Dataset entries
________________________
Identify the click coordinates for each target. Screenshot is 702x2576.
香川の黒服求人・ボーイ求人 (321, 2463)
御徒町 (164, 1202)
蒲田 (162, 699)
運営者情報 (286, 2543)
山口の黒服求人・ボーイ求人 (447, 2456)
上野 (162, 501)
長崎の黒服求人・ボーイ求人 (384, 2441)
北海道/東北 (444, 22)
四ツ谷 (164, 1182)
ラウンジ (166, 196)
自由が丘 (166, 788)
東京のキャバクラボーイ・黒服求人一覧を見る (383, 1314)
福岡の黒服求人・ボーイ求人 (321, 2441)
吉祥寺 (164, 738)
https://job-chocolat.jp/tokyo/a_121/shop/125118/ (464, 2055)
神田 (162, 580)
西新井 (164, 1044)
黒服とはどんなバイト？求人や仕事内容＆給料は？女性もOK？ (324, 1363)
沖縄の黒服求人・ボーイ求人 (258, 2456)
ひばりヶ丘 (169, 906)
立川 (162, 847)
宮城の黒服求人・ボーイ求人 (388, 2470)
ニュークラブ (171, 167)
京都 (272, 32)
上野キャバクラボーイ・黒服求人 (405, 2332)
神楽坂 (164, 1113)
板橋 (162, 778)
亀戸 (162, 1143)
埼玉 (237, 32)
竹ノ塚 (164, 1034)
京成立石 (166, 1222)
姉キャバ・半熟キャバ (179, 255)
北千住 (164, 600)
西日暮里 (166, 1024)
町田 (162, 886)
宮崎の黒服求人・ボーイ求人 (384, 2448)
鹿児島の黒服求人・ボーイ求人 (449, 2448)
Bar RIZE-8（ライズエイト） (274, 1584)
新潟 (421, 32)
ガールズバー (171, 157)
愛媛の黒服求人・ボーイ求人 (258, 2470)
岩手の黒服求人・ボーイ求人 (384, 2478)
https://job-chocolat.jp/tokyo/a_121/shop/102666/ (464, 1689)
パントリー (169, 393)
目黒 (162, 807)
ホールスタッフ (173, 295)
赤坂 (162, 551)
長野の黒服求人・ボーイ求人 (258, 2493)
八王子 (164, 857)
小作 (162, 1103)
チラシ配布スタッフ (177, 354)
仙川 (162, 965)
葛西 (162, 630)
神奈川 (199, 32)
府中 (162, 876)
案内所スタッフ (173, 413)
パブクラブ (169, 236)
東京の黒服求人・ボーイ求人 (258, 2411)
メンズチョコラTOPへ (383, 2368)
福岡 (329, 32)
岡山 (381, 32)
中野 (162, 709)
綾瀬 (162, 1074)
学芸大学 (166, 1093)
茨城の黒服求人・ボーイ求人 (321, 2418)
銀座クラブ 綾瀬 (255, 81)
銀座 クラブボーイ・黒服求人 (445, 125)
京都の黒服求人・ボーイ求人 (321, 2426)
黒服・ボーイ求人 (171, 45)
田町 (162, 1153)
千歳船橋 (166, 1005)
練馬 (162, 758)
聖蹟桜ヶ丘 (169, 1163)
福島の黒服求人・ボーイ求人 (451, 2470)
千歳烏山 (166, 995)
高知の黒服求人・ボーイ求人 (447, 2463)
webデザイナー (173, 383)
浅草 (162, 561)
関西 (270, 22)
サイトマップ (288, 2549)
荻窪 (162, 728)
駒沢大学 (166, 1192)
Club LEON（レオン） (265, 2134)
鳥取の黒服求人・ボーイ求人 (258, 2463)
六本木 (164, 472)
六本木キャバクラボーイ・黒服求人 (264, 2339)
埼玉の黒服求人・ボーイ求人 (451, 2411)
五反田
________________________
**THE TASK:**
Could you set down, word for word, only the lines above from the line with "ニュークラブ (171, 167)" to the line with "府中 (162, 876)", including both?

**RESPONSE TO THIS TASK:**
ニュークラブ (171, 167)
京都 (272, 32)
上野キャバクラボーイ・黒服求人 (405, 2332)
神楽坂 (164, 1113)
板橋 (162, 778)
亀戸 (162, 1143)
埼玉 (237, 32)
竹ノ塚 (164, 1034)
京成立石 (166, 1222)
姉キャバ・半熟キャバ (179, 255)
北千住 (164, 600)
西日暮里 (166, 1024)
町田 (162, 886)
宮崎の黒服求人・ボーイ求人 (384, 2448)
鹿児島の黒服求人・ボーイ求人 (449, 2448)
Bar RIZE-8（ライズエイト） (274, 1584)
新潟 (421, 32)
ガールズバー (171, 157)
愛媛の黒服求人・ボーイ求人 (258, 2470)
岩手の黒服求人・ボーイ求人 (384, 2478)
https://job-chocolat.jp/tokyo/a_121/shop/102666/ (464, 1689)
パントリー (169, 393)
目黒 (162, 807)
ホールスタッフ (173, 295)
赤坂 (162, 551)
長野の黒服求人・ボーイ求人 (258, 2493)
八王子 (164, 857)
小作 (162, 1103)
チラシ配布スタッフ (177, 354)
仙川 (162, 965)
葛西 (162, 630)
神奈川 (199, 32)
府中 (162, 876)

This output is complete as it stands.